• Given passage
The government will push to revise relevant laws to offer greater leeway for fintech startups here in creating new business models, the Financial Services Commission (FSC) said Thursday.

Once realized, local players will be allowed to adopt business models and financial services developed by global unicorns.

The FSC pointed to Kabbage, a U.S. fintech startup that offers loans to small businesses and retail consumers via its platform, as an example of a model that can be helpful for the local market.

"We will consider whether to allow the adoption of overseas models by local startups beginning in July," an FSC official said.

Currently, only banks and non-banking financial units such as mutual savings and credit card firms can offer direct loans to businesses and consumers.

The consideration of a possible revision comes as Prime Minister Lee Nak-yon said the government is seeking to further reinvigorate fintech in an effort to boost innovation and create new industries through deregulation.

"I urge all government agencies to move forward in relaxing rules after reflecting on the needs of the market so that new industries such as fintech, drones and hydrogen vehicles can be developed," Lee said at a policy meeting in Sejong administrative city.

The FSC's taskforce has reviewed 188 cases of potential financial services integrated with new technologies for possible revision.

It will propose amendments to laws at the National Assembly that will enable local companies to pursue 150 of the integrated financial services in the latter half of 2019.

• Data rows
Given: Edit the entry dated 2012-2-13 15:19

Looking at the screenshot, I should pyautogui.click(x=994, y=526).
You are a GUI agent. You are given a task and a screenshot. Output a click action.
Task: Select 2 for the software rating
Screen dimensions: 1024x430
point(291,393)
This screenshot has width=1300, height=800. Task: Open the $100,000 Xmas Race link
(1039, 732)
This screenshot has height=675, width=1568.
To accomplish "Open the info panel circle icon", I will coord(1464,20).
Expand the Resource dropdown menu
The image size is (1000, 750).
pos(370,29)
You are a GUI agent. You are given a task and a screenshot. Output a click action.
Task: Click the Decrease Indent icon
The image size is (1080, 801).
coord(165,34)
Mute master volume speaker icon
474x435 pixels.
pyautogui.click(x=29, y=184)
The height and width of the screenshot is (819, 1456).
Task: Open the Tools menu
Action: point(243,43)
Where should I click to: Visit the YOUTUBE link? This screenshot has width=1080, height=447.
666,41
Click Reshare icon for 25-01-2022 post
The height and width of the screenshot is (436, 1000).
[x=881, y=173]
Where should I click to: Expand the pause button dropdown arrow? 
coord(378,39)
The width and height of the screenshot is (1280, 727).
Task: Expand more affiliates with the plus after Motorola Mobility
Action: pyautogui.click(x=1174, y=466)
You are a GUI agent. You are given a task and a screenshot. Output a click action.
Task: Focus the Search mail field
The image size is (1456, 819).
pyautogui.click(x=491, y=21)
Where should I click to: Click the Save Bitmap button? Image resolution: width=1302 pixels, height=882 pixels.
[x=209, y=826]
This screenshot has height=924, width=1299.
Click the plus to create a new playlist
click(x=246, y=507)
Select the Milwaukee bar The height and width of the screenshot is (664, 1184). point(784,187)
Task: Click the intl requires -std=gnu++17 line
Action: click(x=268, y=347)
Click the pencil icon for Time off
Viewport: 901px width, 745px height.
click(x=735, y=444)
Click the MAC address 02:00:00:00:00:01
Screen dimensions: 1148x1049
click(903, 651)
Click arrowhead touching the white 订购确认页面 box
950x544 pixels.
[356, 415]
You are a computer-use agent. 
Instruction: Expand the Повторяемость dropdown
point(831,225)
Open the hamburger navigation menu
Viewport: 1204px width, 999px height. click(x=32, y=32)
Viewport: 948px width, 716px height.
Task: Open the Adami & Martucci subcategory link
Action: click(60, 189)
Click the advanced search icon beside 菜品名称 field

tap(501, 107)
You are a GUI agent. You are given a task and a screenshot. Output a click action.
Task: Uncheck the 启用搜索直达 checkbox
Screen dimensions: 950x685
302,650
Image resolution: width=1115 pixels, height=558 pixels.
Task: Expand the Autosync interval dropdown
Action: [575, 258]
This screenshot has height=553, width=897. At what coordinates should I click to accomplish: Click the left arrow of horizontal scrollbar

• Task requirements
- a) In the fintech news article, how many cases did the FSC's taskforce review?
- b) Carry on the fintech news article from its last sentence.
These rows have nothing to do with the fintech news article.

• Results for each task
- a) It reviewed 188 cases.

- b)
One of them will be allowing local financial companies to acquire a 100 percent stake in fintech startups, up from the current maximum of 15 percent.

This is a follow-up to a plan unveiled by the government in November 2018.

It then said it will move to give local financial companies more authority to define and identify fintech for equity investment and acquisition, as long as the targets are able to help them innovate and expand.

Given that fintech startups have been in a gray zone, where they are considered more as nonfinancial companies, it has been difficult for financial companies to acquire them.

Basically, the Banking Law says a bank cannot have a nonfinancial company as a subsidiary.

The regulator will also suggest a revision allowing financial companies to share customer data among their affiliates and subsidiaries.

This is part of efforts to boost big data analysis in finance, it noted.

Fintech startups and financial companies will be able to gather and sample consumer data to analyze and study their customers' financial patterns using a new database called CreDB.